GCP training providers should actively provide proof of acknowledgment on their certificates. They could also inform their students about the meaning and goals of the Mutual recognition program. Transcelerate could communicate about the program through investigator platforms and other channels reaching site staff.

# 5 Strength in Numbers:

There are 400 training providers in the list of TransCelerate acknowledge GCP courses. TransCelerate could do more with the information about the content and method of the GCP training provided, like qualify training providers, improve the offerings, and for the first time in the world of GCP training, introduce a standardized GCP training course.

Currently, Transcelerate doesn’t review the content of the courses: it is a self-attestation of the GCP training provider, ensuring the requested minimum requirements (= chapters 2 and 4 or ICH-GCP) are captured in the content. How it is captured, and what learning method is used to get the GCP message across is not controlled.

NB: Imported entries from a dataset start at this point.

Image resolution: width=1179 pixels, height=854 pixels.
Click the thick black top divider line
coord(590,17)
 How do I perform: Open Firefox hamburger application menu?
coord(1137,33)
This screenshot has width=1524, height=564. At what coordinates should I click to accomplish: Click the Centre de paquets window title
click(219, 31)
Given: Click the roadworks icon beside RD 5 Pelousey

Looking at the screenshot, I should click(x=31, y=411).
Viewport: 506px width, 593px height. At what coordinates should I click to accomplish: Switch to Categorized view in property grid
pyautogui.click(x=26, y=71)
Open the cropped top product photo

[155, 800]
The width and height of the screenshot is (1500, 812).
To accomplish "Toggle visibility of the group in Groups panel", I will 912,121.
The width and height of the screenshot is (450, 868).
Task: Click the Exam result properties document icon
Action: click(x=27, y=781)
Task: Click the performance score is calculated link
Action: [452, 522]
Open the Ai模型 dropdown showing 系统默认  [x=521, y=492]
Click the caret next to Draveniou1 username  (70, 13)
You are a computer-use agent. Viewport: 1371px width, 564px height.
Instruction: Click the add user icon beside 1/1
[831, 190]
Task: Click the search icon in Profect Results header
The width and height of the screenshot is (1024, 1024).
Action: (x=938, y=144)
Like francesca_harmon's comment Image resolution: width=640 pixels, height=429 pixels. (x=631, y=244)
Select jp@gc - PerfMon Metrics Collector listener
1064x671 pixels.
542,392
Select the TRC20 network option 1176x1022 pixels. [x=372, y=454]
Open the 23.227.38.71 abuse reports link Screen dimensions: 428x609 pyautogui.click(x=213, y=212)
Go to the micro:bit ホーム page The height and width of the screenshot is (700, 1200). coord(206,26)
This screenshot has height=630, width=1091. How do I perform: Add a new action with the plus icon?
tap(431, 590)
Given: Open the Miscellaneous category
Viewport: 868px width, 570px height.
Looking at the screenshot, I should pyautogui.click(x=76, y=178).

There is the opportunity for TransCelerate to start filtering out the GCP courses with lower quality, courses that consistently solely or copied text from ICH-GCP, “enriched” with ten questions checking your reading skills. These courses are not reaching the goal of actually getting GCP knowledge into the heads and minds of clinicians and site staff. This is where real efficiency can be reached: when good clinical practices are implemented into the day to day jobs or clinical research staff, inspired by active, context-based GCP learning. You will no longer need GCP retraining.

GCP Central likes to be at the forefront of changes in the clinical research industry. We want to make clinical trials smarter and faster by being TransCelerate acknowledged, helping to spread the word amongst investigators, and by being actively involved in initiatives.

What can you do?

Are you working for a pharma company?

Check whether your company is a member of TransCelerate. Is your company a member? How are the Initiatives implemented in your policies and SOPs? Discuss during a team meeting and make a plan on how to use the TransCelerate Initiatives to optimize your site initiation and collaboration.

Are you working in a hospital?

Check whether your GCP certificate is TransCelerate acknowledged and still valid. When asked to attend a GCP training as part of Site Initiation by a TransCelerate member, show your acknowledged certificate and ensure it is accepted by explaining the value of the acknowledged certificate.

Are you working for TransCelerate?

Promote the efficiency of standardized GCP training using recognized and efficient training methods. Start filtering out the sub-par training methods, and promote the ones that are proven to work.